Biosensors in Instant Trace Analysis
Forensic scientists have different methods of analyzing the types of fluids found at crime scenes. After determining what kind of bodily fluid is present, the traces can be used for DNA and toxicology analysis, for example. Of course, these procedures take time and end up consuming large amounts of the original trace.

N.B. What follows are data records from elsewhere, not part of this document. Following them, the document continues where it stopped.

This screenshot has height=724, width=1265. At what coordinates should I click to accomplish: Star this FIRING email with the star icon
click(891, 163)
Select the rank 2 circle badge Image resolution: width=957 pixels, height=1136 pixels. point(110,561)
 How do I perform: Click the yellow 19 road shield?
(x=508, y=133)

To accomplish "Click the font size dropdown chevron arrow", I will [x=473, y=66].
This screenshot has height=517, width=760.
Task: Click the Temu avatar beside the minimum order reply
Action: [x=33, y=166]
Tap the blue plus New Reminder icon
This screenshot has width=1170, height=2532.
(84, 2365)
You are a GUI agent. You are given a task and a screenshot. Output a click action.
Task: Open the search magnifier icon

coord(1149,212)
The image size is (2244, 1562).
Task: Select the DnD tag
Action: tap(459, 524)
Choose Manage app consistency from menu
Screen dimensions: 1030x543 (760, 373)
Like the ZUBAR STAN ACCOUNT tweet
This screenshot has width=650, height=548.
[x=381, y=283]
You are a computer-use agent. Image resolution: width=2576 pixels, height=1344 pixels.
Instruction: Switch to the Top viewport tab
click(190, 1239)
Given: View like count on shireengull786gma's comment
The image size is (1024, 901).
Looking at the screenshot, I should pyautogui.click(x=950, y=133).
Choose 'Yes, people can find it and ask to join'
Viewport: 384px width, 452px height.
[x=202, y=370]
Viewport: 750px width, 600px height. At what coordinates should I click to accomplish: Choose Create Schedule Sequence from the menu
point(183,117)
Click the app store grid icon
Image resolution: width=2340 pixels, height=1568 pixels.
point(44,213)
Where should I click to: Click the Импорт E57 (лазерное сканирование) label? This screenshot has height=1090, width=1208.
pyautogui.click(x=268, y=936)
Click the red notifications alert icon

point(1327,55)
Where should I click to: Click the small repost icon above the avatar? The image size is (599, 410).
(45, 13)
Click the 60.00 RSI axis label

So, what if we could create a portable system that would instantly analyze the fluid traces, at the crime scene? Such a device would help expedite crime scene investigations and guide investigators toward their next leads.
These types of tools could help determine different characteristics of the donor, at the spot. Things like age, drug and medication consumption, gender, and even if the person is a smoker or not, for example, constitute pieces of valuable information that could narrow the search for perpetrators.
Clone Discrimination Through Artificial Intelligence
Monozygotic or identical twins are characterized by being hard to tell apart. And even though, in theory, their DNA is identical, epigenetic and environmental pressures can lead to some differences in the twins’ DNA.
A few other systems in the present can already differentiate identical twins. Microsoft’s Windows Hello, used to authenticate users by facial recognition, can accurately tell identical twins apart. Other studies involving the distinction of monozygotic twins proved that voice biometrics can also be used to tell them apart.
But in the future, we’ll have clones to worry about. Will we be able to tell people that are exact copies of each other apart? That will depend on the genetic dynamics of clones. Whether they’re able to acquire mutations or DNA modifications through external pressures, change how they look, and lead different lifestyles than the original donor will have an impact on this field.
By then, Artificial Intelligence software might also be developed enough to answer some of these issues regarding clones.
If there’s still no way to tell clones apart in the future, not even through AI, and investigators find themselves in such a case, all they can do is hope that the cloning factory made some sort of traceable mistake.
The Forensics of the Future — Final Considerations
We can’t know what will lies ahead for the future of forensics. Still, there are a few things that we can expect from the development of this science, considering the technology and methods we have today.
Sci-fi movies are also a great source of inspiration. While complete crime scene reconstructions, instant trace analyzers, and clone discrimination might seem reserved for movies and games, technology can evolve enough to make them a reality.
References:
Dror, Itiel & Morgan, Ruth. (2020). A Futuristic Vision of Forensic Science. Journal of Forensic Sciences. 65. 8–10.
Martell, D.A., Sang, J.L., Mohammed, L.A. and McClary, C.R. (2019). The future of forensic document examination. In The Future of Forensic Science, D.A. Martell (Ed.).
Sero, D., Zaidi, A., Li, J. et al. (2019). Facial recognition from DNA using face-to-DNA classifiers. Nat Commun 10, 2557.
McGoldrick, Leif K., and Jan Halámek. (2020). “Recent Advances in Noninvasive Biosensors for Forensics, Biometrics, and Cybersecurity” Sensors 20, no. 21: 5974.
Schneider PM, Prainsack B, Kayser M. (2019). The Use of Forensic DNA Phenotyping in Predicting Appearance and Biogeographic Ancestry. Dtsch Arztebl Int.; 51–52(51–52):873–880.